À l’instar des téléphones intelligents, est-ce que les tablettes électroniques finissent par toutes se ressembler? Peut-être, mais cela n’empêche pas les fabricants d’essayer de se démarquer et d’offrir des produits différents. C’est notamment le cas de OnePlus, avec sa Pad Go 2, qui combine puissance et autonomie, le tout avec un poids tout à fait acceptable.
Avec un écran d’un peu plus de 12 pouces (30 cm) de diagonale, pour un poids de 597 grammes, l’appareil se prend bien en main.
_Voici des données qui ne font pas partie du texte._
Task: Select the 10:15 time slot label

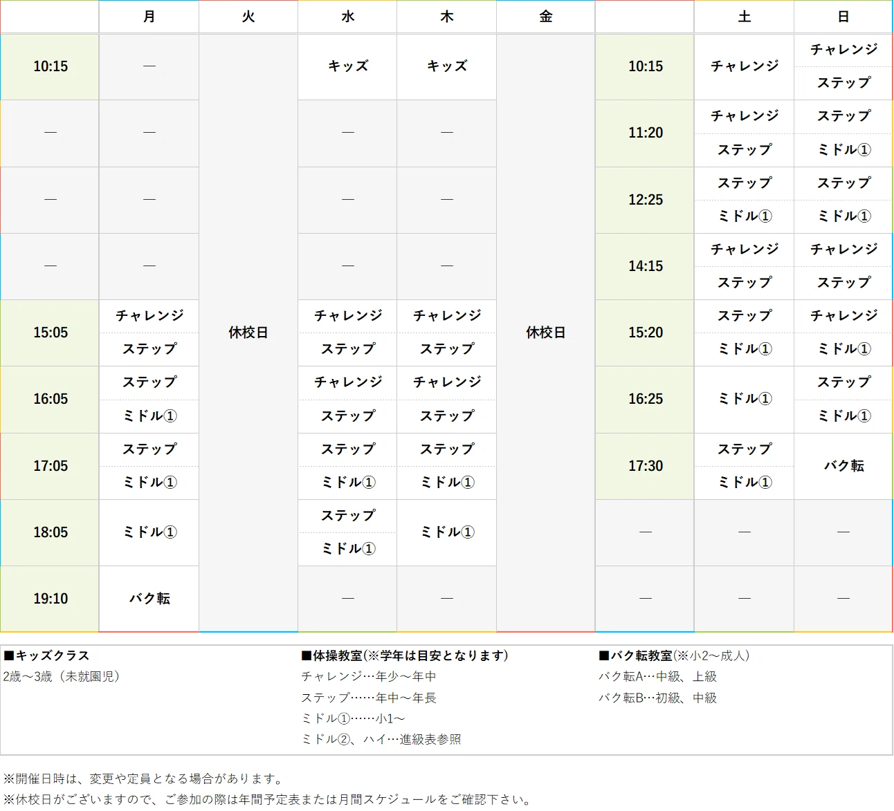Action: tap(49, 66)
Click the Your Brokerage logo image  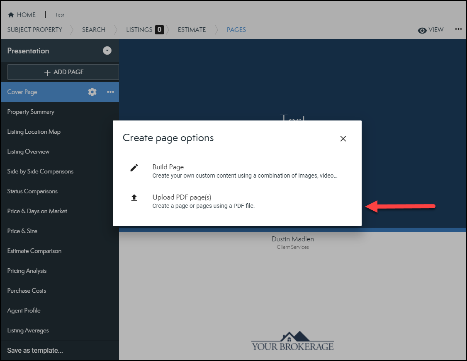pos(293,341)
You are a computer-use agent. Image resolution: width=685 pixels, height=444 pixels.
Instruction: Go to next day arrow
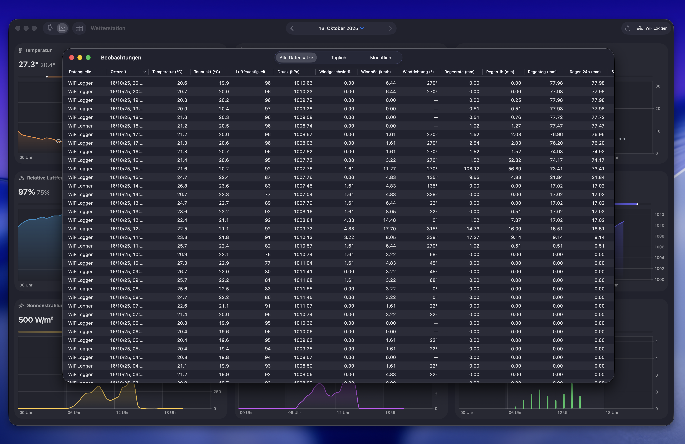pyautogui.click(x=390, y=28)
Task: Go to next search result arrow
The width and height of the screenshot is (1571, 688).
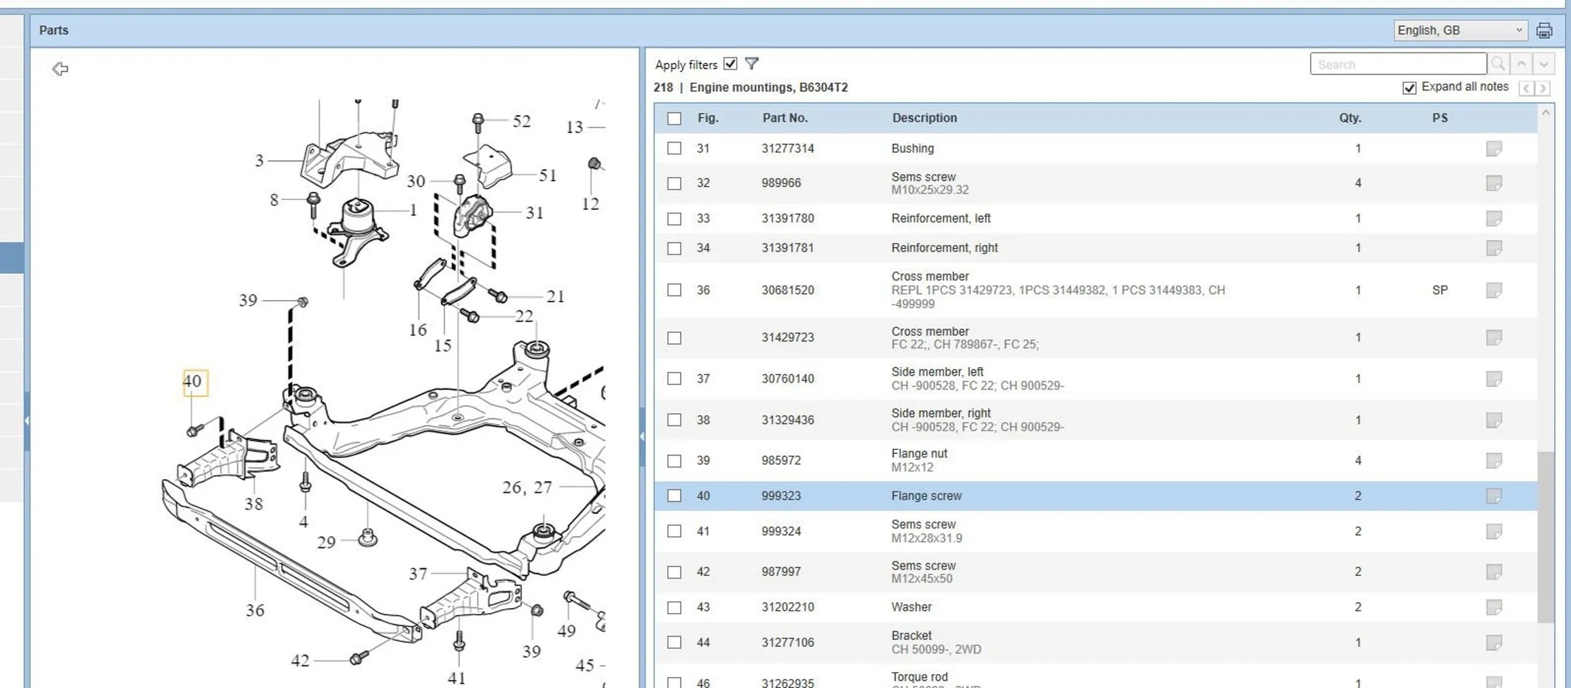Action: pyautogui.click(x=1544, y=63)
On ne le tiendra peut-être pas à bout de bras pendant des heures, mais pour le transporter, ou encore l’appuyer sur soi et naviguer sur internet, lire, ou encore visionner des vidéos, rien à redire.
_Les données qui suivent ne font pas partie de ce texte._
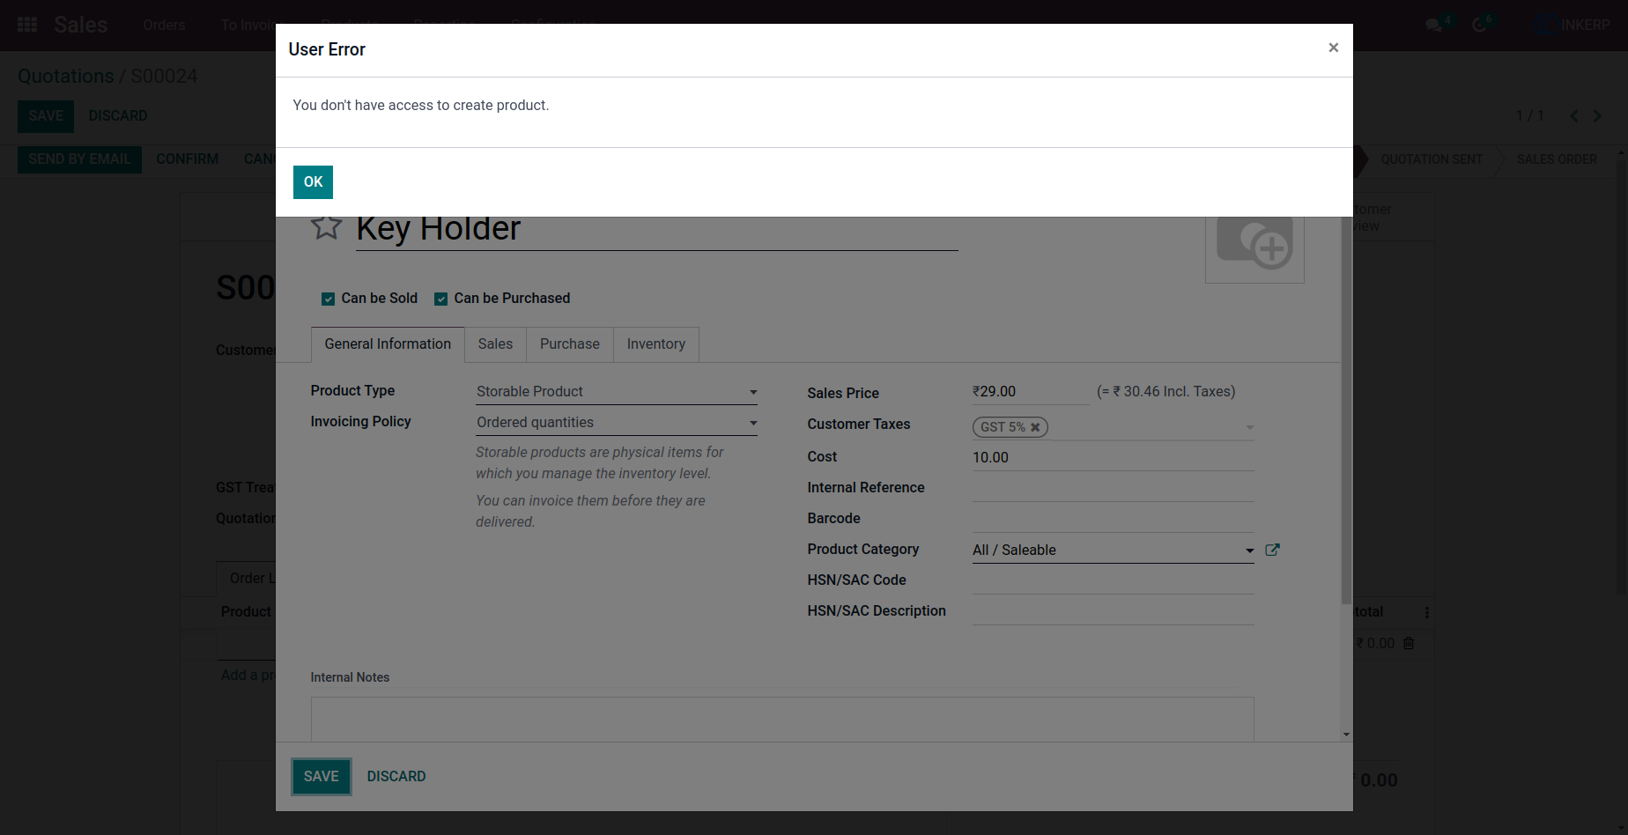Go to next record arrow
This screenshot has height=835, width=1628.
pos(1597,116)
Rien à redire, non plus, sur le choix du système d’exploitation, qui est en fait le même que celui installé sur les téléphones de l’entreprise, c’est-à-dire OxygenOS 16, une version d’Android modifiée pour les besoins de OnePlus.
On sera par ailleurs agréablement surpris par la puissance du processeur, un MediaTek Dimensity 7300-Ultra, qui tire pleinement parti des 8 gigaoctets de mémoire vive embarqués. Mais le clou du spectacle, la caractéristique qui pourra vraisemblablement convaincre bien des indécis d’aller d’avant avec leur achat de cette tablette, c’est l’autonomie de l’appareil. En effet, avec plus de 10 000 mAh, la pile de la Pad Go 2 est suffisante pour, nous dit-on, 15 heures de visionnement vidéo, 53 heures de musique, ou encore pas moins de 60 jours en mode veille.
Il n’a pas été possible d’évaluer ces affirmations en profondeur, mais force est d’admettre que si l’on en fait une utilisation parcimonieuse, le câble de recharge USB-C aura le temps de se faire de vieux os.
Du côté des accessoires, outre le traditionnel étui qui, en se pliant, fait office de support pour offrir une vue en angle sur une surface place, à l’instar, en quelque sorte, d’un ordinateur portatif, on trouve aussi un stylet pouvant non seulement être utilisé comme souris, mais aussi, bien sûr, comme crayon pour dessiner et écrire.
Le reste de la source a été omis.